WCF ChannelFactory vs generating proxy

There are 3 basic ways to create a WCF client:

  1. Let Visual Studio generate your proxy. This auto generates code that connects to the service by reading the WSDL. If the service changes for any reason you have to regenerate it. The big advantage of this is that it is easy to set up – VS has a wizard and it’s all automatic. The disadvantage is that you’re relying on VS to do all the hard work for you, and so you lose control.

  2. Use ChannelFactory with a known interface. This relies on you having local interfaces that describe the service (the service contract). The big advantage is that can manage change much more easily – you still have to recompile and fix changes, but now you’re not regenerating code, you’re referencing the new interfaces.

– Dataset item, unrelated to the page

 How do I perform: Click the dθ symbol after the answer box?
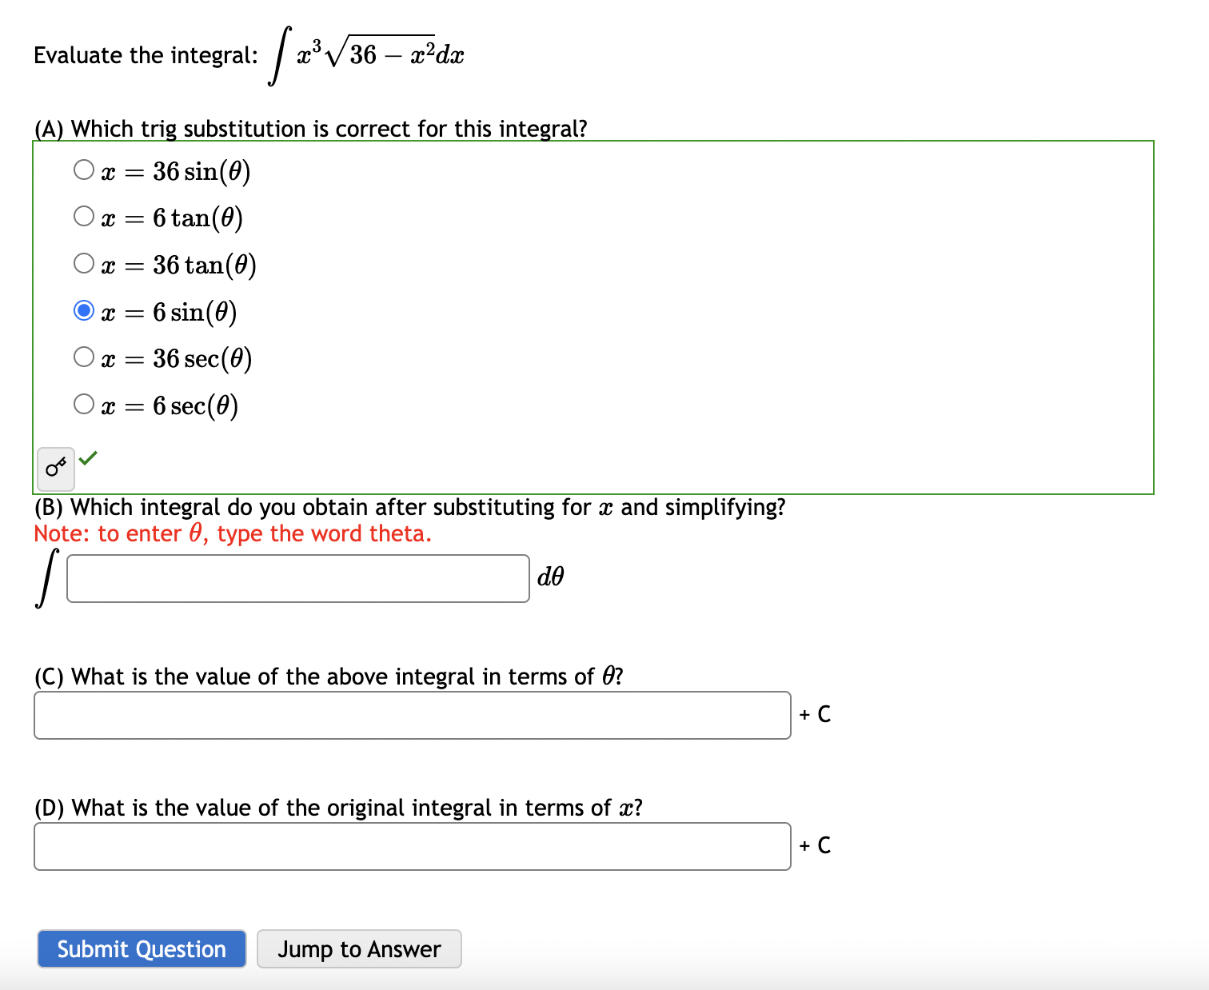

Commonly this is used when you control both server and client as both can be much more easily mocked for unit testing. However the interfaces can be written for any service, even REST ones – take a look at this Twitter API.

  3. Write your own proxy – this is fairly easy to do, especially for REST services, using the HttpClient or WebClient. This gives you the most fine grain control, but at the cost of lots of service API being in strings. For instance: var content = new HttpClient().Get("http://yoursite.com/resource/id").Content; – if the details of the API change you won’t encounter an error until runtime.

Personally I’ve never liked option 1 – relying on the auto generated code is messy and loses too much control. Plus it often creates serialisation issues – I end up with two identical classes (one in the server code, one auto generated) which can be tided up but is a pain.

Option 2 should be perfect, but Channels are a little too limiting – for instance they completely lose the content of HTTP errors. That said having interfaces that describe the service is much easier to code with and maintain.